The invitation letters

In the two letter groups, participants read either the PHS letter, or the newly developed letter before the measure of implicit associations. Through the PHS letter young people aged 16–29 were invited to participate in the annual chlamydia screening. It is explained that chlamydia is a sexually transmitted disease with a high prevalence in young people, that it may have severe consequences without treatment, but also that it is easy treatable, and that people often have chlamydia without noticing it. Furthermore an explanation of how to get tested was given, a personal login code, information about the procedure, and that all information was treated confidentially.
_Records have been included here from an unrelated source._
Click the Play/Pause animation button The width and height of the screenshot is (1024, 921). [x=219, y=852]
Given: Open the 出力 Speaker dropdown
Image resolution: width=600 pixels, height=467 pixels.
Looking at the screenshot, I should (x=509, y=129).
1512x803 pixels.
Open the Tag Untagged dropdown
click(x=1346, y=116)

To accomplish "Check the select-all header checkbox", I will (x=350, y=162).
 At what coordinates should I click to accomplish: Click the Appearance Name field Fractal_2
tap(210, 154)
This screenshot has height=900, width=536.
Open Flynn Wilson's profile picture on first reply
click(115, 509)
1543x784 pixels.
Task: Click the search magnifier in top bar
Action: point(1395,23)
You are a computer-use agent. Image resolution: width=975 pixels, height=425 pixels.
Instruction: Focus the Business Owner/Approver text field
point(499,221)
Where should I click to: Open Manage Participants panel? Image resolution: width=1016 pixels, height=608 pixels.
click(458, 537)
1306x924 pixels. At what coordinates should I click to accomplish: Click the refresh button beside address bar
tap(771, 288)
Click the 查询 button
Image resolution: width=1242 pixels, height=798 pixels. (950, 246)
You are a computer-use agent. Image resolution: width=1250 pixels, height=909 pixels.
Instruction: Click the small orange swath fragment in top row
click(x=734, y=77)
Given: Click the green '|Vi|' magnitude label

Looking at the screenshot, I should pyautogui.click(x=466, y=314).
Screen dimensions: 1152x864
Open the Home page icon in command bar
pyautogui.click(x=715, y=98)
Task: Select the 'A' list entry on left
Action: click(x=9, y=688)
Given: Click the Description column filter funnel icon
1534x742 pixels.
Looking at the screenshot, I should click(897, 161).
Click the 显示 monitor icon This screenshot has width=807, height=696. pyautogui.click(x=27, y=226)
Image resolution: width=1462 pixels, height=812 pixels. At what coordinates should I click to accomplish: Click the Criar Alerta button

The new letter was similar in lay out, but the content was adapted based on appropriate behavior change theories [19-23]. To keep this letter short, readers were referred to the website http://www.chlamydiatest.nl webcite for detailed procedural aspects. Logos were identical but fonts were slightly larger to improve readability (see Additional file 1, or the scientific repository at http://sciencerep.org/10/ webcite for the Dutch letters used in this study).

Measures

Implicit measures

Implicit associations were measured using three SC-IAT’s [15], see Figure 1.

In an earlier study by the PHS Amsterdam [6], it was found that the most important reason to request a chlamydia test package was the perceived feeling of reassurance. Reasons for not requesting or resending the test package were the ‘feeling of doing it wrong’, the consequences of a negative outcome (threatening), and the ‘unpleasant’ or ‘unclear’ procedure (annoying). Based on these outcomes, the three SC-IAT’s had the attribute category ‘Neutral’ and either 1) Reassuring, 2) Threatening, or 3) Annoying. The used ‘sorting-words’ for the label category and the different attributes are displayed in Table 1.

Table 1. Used words for the label category “Chlamydia screening” and the attribute categories “Neutral”, “Reassuring”, “Annoying”, and “Threatening”

Explicit measures

The questionnaire consisted of four parts. In the first part, gender, age, educational status, whether participants had been tested for chlamydia in the past six months, and whether they ever received an invitation for chlamydia screening were recorded with appropriate self-report items.

The second part measured 10 social cognitive variables (including intention) with 27 items in total (See Table 2). The variables for the questionnaire were selected from theories on risk perception (e.g. [22]) and general social cognitive theories (e.g. [20,21]) and are hypothesized to predict human behavior. All items were rated on a 5-point Likert scale ranging from (1) completely disagree to (5) completely agree, unless otherwise stated. Scores on items that measured the same construct were averaged into one scale where internal consistency was sufficient (α > .60). Scores were recoded such that a higher score reflected a higher value of the variable.

Table 2. Questionnaire with social cognitive determinants

n the third part of the questionnaire, past behaviors were asked as an estimation of the true risk: 1) the number of sexual partners ever (0, 1, 2, 3–5, 6–10, >10), and 2) whether sexual contact was always with a condom (always, most of the time, sometimes with a condom, most of the time without a condom, never with a condom).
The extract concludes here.